— The task —
Look through the records and copy every line in which "toolbar" appears.

— The data —
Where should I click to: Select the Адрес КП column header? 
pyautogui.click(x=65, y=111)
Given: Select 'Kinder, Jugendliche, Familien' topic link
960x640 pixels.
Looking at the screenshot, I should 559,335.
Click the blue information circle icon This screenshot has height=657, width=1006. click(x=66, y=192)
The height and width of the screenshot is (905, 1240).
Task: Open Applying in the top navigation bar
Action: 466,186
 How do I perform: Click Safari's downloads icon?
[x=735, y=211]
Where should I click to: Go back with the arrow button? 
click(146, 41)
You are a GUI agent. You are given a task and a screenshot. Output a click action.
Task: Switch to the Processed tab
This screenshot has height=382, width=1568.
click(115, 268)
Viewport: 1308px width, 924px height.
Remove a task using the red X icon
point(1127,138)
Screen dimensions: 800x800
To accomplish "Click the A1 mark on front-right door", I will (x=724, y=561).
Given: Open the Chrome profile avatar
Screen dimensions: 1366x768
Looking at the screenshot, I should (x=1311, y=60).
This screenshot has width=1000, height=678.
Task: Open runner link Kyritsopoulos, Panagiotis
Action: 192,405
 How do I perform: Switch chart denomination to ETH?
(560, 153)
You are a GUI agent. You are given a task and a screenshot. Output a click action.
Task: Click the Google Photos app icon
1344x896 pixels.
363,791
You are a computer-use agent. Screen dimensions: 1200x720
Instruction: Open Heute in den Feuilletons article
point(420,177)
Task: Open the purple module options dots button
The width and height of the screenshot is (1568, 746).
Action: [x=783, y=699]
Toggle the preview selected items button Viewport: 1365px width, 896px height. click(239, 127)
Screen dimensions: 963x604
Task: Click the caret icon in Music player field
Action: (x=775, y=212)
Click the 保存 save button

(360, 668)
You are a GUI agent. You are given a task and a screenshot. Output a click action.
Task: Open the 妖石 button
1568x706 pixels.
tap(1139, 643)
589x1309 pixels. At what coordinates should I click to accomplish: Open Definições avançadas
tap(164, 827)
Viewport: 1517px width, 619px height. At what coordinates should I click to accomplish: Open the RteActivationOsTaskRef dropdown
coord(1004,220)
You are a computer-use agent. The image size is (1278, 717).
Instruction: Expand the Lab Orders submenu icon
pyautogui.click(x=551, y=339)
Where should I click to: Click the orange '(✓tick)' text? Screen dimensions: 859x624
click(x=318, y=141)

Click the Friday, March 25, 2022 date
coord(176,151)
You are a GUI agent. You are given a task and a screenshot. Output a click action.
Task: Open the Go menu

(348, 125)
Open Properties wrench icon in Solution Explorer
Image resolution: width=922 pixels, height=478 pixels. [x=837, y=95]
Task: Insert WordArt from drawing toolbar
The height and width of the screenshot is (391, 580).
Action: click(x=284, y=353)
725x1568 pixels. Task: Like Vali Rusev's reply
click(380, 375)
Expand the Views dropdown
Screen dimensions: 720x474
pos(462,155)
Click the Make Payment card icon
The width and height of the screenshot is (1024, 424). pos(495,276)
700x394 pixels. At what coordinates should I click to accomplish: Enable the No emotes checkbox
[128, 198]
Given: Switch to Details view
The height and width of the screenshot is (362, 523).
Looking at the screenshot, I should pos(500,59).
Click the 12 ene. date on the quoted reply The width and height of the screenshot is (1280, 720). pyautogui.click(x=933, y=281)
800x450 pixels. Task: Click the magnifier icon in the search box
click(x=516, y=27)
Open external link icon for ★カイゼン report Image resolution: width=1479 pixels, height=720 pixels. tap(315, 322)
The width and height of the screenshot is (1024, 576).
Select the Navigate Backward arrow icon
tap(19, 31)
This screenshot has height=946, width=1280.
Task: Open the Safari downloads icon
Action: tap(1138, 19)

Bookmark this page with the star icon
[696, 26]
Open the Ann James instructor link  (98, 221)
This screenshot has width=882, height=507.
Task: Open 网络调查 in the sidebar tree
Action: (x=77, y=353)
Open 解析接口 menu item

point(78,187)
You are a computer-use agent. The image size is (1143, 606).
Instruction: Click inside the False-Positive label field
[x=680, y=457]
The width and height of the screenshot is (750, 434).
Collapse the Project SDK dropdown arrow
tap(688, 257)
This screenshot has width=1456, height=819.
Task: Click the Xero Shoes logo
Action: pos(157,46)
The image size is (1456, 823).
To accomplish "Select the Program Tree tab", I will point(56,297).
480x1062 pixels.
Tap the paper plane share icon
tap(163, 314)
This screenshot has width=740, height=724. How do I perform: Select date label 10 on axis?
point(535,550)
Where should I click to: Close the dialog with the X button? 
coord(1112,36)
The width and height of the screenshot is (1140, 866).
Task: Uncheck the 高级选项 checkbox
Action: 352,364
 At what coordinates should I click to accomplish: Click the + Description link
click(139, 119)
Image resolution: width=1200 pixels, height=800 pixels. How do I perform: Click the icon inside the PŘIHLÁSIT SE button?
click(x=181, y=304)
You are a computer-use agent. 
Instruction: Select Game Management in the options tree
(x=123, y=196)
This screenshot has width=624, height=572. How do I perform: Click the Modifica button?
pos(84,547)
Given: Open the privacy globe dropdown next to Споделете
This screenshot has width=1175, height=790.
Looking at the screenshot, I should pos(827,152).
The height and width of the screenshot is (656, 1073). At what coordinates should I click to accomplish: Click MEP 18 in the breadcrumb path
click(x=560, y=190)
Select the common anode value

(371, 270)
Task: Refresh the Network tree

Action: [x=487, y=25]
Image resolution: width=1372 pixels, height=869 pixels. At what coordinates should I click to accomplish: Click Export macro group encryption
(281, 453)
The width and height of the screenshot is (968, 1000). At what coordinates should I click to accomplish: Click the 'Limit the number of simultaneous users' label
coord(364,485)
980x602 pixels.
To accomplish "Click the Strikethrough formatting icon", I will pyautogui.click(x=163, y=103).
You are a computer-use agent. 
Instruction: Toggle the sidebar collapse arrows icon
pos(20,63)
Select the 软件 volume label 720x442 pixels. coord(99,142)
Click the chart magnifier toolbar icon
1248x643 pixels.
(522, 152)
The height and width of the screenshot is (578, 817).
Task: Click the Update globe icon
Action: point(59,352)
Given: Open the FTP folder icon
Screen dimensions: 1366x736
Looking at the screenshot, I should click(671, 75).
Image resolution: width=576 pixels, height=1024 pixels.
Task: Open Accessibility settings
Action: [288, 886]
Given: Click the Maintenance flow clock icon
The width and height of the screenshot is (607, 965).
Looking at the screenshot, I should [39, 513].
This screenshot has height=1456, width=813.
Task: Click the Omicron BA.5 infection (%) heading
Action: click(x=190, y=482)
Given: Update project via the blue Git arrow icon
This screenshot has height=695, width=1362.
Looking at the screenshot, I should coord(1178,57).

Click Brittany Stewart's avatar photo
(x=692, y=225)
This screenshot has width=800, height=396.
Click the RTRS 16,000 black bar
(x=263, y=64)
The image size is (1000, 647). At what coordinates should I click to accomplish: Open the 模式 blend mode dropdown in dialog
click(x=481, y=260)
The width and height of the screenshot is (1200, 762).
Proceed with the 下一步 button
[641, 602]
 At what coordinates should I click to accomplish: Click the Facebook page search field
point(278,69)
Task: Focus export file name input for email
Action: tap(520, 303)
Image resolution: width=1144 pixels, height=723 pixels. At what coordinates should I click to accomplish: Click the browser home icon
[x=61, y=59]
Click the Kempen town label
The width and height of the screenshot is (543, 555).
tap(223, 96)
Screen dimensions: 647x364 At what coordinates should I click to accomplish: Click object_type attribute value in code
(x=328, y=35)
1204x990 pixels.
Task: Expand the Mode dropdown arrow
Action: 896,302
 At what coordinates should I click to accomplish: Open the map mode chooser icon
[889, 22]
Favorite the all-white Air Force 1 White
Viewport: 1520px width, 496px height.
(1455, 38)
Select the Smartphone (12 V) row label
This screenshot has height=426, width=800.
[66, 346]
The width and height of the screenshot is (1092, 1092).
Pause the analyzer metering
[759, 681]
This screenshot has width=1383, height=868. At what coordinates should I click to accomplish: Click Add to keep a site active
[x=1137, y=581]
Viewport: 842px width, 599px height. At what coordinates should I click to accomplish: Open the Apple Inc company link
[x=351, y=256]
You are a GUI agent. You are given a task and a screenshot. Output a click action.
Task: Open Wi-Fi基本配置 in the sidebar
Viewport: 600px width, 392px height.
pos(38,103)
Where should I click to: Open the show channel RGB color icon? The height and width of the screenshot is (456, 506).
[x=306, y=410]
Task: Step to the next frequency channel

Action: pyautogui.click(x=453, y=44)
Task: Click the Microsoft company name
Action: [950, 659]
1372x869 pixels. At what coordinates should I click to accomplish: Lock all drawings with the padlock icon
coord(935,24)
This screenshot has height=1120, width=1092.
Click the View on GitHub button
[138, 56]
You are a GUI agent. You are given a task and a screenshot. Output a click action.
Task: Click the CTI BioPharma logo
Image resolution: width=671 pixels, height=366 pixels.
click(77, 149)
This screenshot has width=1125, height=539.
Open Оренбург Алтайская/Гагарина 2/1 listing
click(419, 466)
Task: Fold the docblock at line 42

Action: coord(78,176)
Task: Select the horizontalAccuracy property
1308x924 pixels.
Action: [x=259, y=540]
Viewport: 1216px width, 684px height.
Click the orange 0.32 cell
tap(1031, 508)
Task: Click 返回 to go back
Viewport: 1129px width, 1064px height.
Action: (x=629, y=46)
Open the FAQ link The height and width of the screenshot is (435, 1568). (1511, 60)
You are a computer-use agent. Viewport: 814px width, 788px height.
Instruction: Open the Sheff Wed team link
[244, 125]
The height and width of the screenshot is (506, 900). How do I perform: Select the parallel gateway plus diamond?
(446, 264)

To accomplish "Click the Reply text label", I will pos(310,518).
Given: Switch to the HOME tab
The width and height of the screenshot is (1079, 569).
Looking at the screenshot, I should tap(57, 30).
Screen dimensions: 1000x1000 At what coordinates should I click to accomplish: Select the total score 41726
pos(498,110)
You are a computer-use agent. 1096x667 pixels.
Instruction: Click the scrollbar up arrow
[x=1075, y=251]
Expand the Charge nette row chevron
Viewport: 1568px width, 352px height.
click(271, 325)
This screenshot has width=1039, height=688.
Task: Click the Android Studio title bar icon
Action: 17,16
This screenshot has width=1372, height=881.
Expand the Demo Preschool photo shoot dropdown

— Solution to the exercise —
Task: Insert WordArt from drawing toolbar
Click the chart magnifier toolbar icon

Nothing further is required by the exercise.